McCall had sat silently with his deputies throughout the August 25 pretrial hearings at the county courthouse. He’d brooded. For more than a month the case had been his. He’d been pursued by reporters; he’d enjoyed celebrity. After all, he had stood up to a lynch mob; he had policed the riots without the loss of a single life. Within hours of the rape he’d had three of the suspects behind bars, and he’d taken care of the fourth one, too. Only now it was Jesse Hunter’s case. The sheriff had been sidelined, and worse, he’d had to bear the sight of a black New York NAACP lawyer in a fancy suit sitting before the bar, conferring with the judge and prosecutor about the admission of coerced confessions into evidence: more of the same claptrap he’d read in those “disgusting and disheartening” newspaper articles from up north (he’d clipped them nonetheless). Something had been agreed; Hunter wasn’t going to introduce the confessions—as if this weren’t Lake County. Then they’d adjourned.
The sheriff and his deputies escorted the Groveland Boys from the courtroom. In the stairwell, the sheriff let out a little of his frustration with a booted foot and his fists. Between blows, McCall demanded, “What are those nigger lawyers putting you up to now?”

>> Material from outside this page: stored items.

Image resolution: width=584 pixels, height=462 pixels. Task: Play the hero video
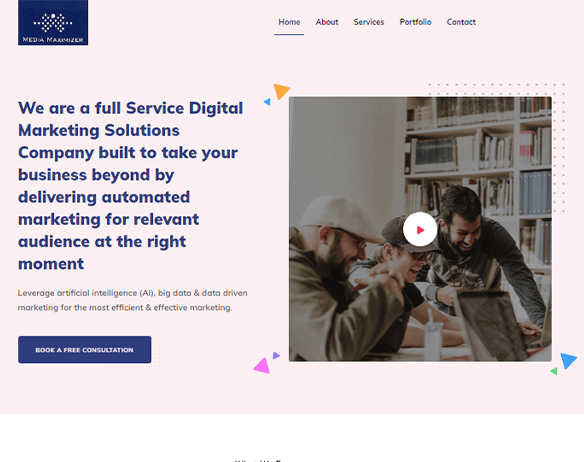tap(420, 230)
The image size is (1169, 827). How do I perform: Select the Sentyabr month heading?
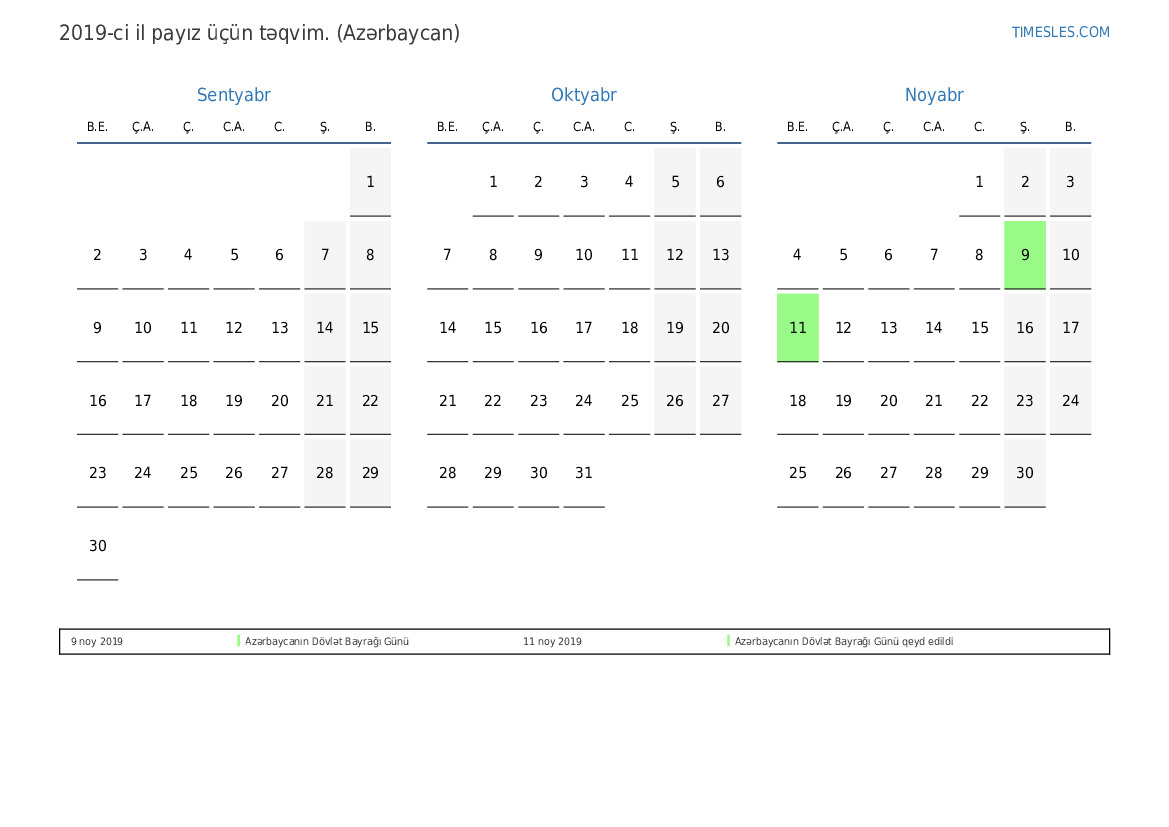pyautogui.click(x=233, y=95)
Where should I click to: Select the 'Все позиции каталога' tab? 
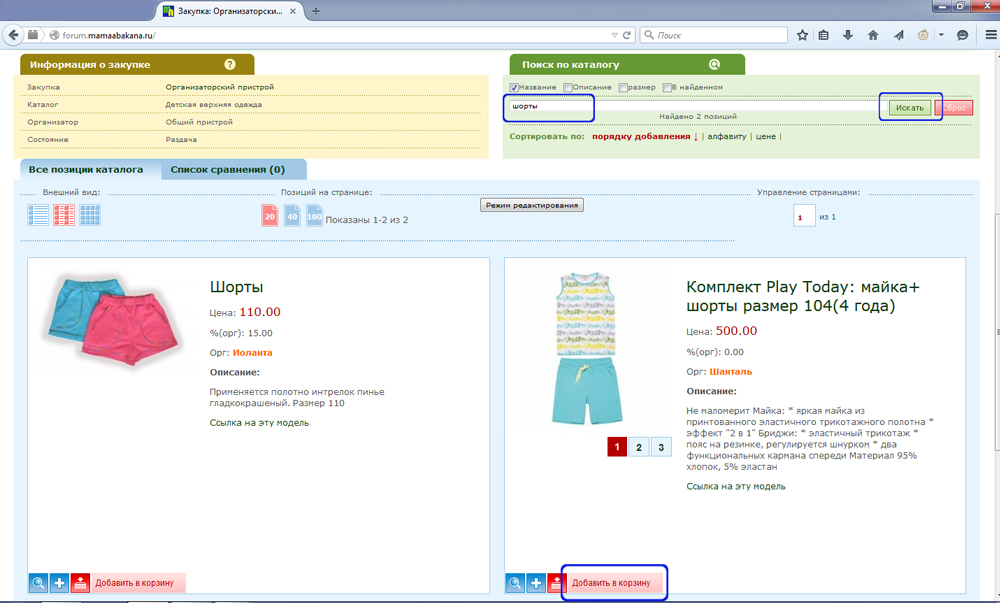[85, 169]
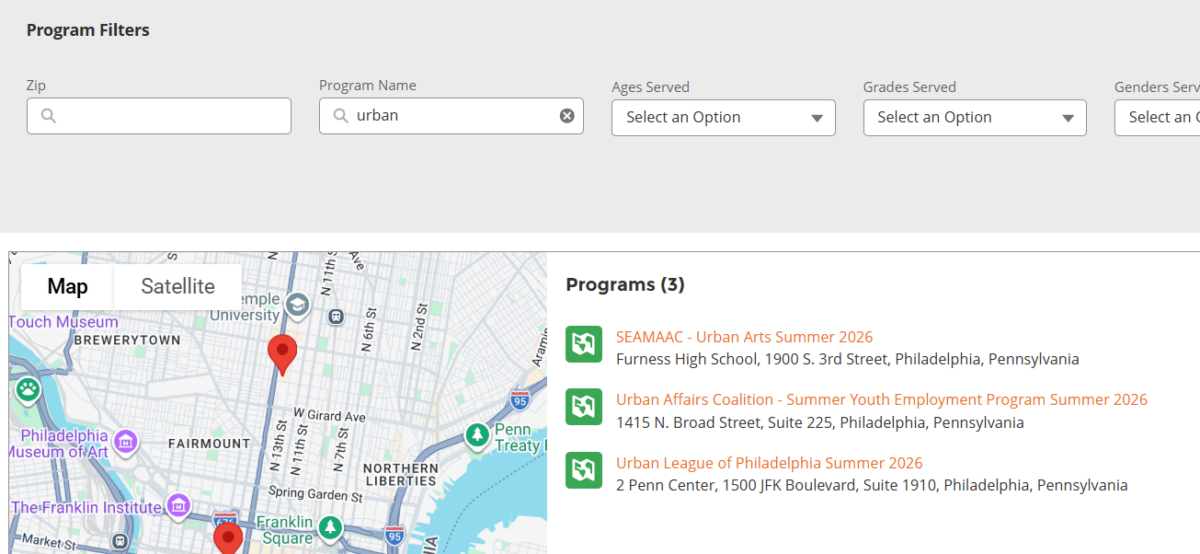Click the Penn Treaty park marker

478,435
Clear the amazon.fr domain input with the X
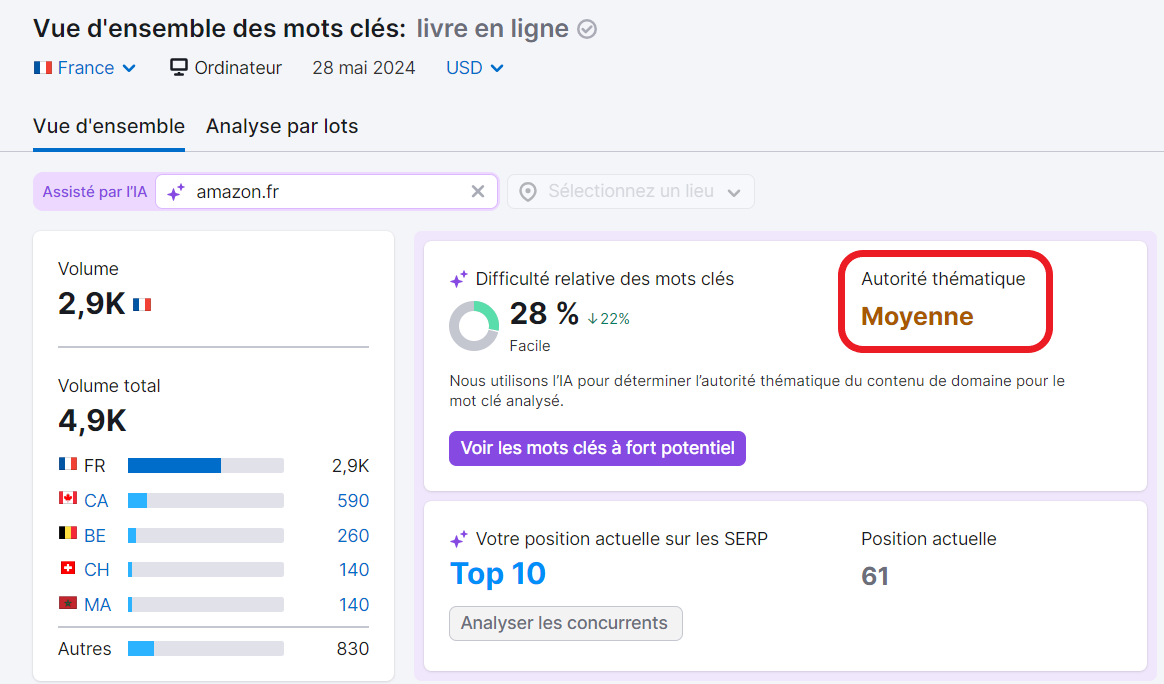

The defendants had no answer to the angry question and tried only to protect themselves from the sheriff’s rage, which seemed finally to be directed no longer at them but at the defense counsel. “Nigger lawyers better watch their steps,” McCall told them, or they’ll “end up in jail” along with their clients.
After the adjournment Williams and Hill, along with Akerman, returned to Orlando to take advantage of every minute available to develop strategies and construct a defense. At the same time a tropical storm was heading for South Florida from the Bahamas, and the following day, August 26, what would now be classified a Category 4 hurricane hit land at West Palm Beach and roared north from Lake Okeechobee. By the time it reached Lake County that evening, hurricane-force winds had wreaked havoc in central Florida, with damages running to millions of dollars. Particularly hard hit was the citrus industry; agricultural losses approached $20 million, as the heavy winds uprooted about one-third of the citrus trees—what would have amounted to 14 million crates of fruit. For two days Williams and Akerman were stranded in a rooming house in Orlando without access to the court or the prosecutor’s bill of particulars or a working telephone. Residences had been unroofed; the streets were obstructed by fallen pines, downed utility poles, and industrial debris. And the defense case was a shambles.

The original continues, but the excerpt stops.